Development of antitumor therapeutic antibodies involves in vitroanalysis of their effector functions including ability to trigger CDC to kill target cells. Classical approach is to incubate antibodies with target cells and source of complement. Then cell death is determined with several approaches:
Radioactive method: target cells are labeled with 51Cr before CDC assay, chromium is released during cell lysis and amount of radioactivity is measured.
Measuring of the metabolic activity of live cells : after incubation of target cells with antibodies and complement, plasma membrane-permeable dye is added. Live cells metabolise it into impermeable fluorescent product that can be detected by flow cytometry. This product can’t be formed in metabolically inactive dead cells.
Measuring of the activity of released intracellular enzymes: dead cells release enzyme and addition of its substrate leads to color change, that is usually quantified as change of absorbance or luminiscence.

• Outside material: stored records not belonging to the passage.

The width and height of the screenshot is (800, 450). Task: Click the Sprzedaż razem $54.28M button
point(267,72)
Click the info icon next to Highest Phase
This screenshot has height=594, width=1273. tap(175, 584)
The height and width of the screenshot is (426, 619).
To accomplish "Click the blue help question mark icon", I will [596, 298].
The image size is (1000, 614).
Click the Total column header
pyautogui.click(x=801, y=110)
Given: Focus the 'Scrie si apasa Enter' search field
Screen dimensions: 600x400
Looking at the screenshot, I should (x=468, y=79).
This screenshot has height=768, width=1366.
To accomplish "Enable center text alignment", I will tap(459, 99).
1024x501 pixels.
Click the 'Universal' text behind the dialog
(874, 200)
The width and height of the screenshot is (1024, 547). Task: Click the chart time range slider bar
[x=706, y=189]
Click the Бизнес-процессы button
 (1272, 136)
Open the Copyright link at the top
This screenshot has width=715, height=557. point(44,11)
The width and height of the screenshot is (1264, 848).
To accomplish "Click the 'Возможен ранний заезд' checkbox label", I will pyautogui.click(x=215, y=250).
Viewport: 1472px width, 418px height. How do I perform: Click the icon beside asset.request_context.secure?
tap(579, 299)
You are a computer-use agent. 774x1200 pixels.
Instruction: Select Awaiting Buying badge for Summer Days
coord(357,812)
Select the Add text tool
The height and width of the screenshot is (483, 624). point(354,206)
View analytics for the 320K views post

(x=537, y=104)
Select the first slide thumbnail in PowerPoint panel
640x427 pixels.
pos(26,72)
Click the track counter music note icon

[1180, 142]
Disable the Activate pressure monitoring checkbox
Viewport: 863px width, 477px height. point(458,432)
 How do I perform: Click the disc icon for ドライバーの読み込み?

CDC assays are used to find a suitable donor for organ or bone marrow transplantation, namely donor with matching phenotype of histocompatibility system HLA. At first, HLA typing is done for patient and donor to determine their HLA phenotypes. When potentially suitable couple is found, crossmatch test is done to exclude that patient produces donor-specific anti-HLA antibodies, which could cause graft rejection. CDC form of HLA typing uses batch of anti-HLA antibodies from characterised allogeneicantisera or monoclonal antibodies. These antibodies are incubated one by one with patient‘s or donor‘s lymphocytes and source of complement. Amount of dead cells is measured by dead or live cells staining. Nowadays CDC typing is being replaced by molecular typing, which can identify nucleotide sequences of HLA molecules via PCR. CDC assay is usually used for performing crossmatch test. The basic version involves incubation of patient’s serum with donor’s lymphocytes and second incubation after adding rabbit complement. Presence of dead cell means that donor isn‘t suitable for this particular patient. There are modifications available to increase test sensitivity including extension of minimal incubation time, adding antihuman globulin, removing unbound antibodies before adding complement, separation of T cell and B cell subset. Besides CDC crossmatch there is flow-cytometric crossmatch available, that is more sensitive and can detect even complement non-activating antibodies.